Restaurant information
- Location: 2604 Dunlavy Street, Houston, Texas, 77006, United States
- Coordinates: 29°44′33″N 95°24′8″W﻿ / ﻿29.74250°N 95.40222°W

= Brasil (Houston) =

Restaurant in Houston, Texas, U.S.

Brasil, also known as Cafe Brasil, is a coffeehouse and restaurant serving American cuisine in Houston's Montrose district, in the U.S. state of Texas.

== Description ==
Thrillist says, "Keeping Westheimer cool since the early '90s, this stalwart offers an eclectic range of cafe fare, plus one of the most pleasant patios in Montrose.
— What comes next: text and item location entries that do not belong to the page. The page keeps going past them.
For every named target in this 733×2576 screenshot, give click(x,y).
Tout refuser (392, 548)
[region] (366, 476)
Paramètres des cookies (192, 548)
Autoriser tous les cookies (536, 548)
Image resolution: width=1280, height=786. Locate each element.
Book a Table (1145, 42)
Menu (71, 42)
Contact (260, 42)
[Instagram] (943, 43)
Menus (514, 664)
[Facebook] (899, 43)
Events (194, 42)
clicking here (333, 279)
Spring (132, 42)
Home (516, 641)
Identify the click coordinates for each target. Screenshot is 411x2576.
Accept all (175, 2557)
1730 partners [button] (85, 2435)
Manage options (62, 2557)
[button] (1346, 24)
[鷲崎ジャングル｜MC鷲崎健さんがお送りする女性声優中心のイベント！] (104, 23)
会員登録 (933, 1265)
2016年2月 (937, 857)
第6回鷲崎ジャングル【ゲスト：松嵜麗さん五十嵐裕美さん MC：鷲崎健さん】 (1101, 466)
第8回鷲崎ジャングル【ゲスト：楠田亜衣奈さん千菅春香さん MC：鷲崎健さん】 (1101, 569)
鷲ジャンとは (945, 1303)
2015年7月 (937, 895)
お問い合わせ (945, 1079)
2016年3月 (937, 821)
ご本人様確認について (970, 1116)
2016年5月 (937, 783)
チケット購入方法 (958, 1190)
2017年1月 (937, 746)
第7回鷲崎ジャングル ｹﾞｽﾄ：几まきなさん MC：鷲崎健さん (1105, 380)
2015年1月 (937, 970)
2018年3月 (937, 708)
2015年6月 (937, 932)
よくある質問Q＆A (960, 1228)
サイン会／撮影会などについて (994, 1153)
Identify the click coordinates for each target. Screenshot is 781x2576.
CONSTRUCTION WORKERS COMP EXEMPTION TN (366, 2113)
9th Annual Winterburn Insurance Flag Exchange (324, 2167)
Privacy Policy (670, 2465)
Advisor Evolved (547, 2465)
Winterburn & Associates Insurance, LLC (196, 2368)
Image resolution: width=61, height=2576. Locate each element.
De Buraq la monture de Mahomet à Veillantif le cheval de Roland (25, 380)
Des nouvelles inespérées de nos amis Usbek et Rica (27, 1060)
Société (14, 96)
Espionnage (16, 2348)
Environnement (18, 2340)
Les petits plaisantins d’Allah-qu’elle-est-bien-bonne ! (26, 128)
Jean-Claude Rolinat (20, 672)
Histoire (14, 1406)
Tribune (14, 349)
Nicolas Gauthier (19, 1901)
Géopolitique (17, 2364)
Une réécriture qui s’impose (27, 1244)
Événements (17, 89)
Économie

Burgers, tacos, and sandwiches sit alongside bistro eats, and craft beer and wine are available to round things out."

== History ==
The business is owned by Dan Fergus.

==Reception==
In 2015, Emily Bond of Eater Houston included the fried egg sandwich and the biscuit sandwich in her overview of Houston's "essential" breakfast sandwiches, and the pepperoni pizza in her list of "Five Killer Pizzas in Unexpected Houston Restaurants". The website's Amy McCarthy included Brasil in her 2019 list of "17 Essential Vegetarian Restaurants in Houston".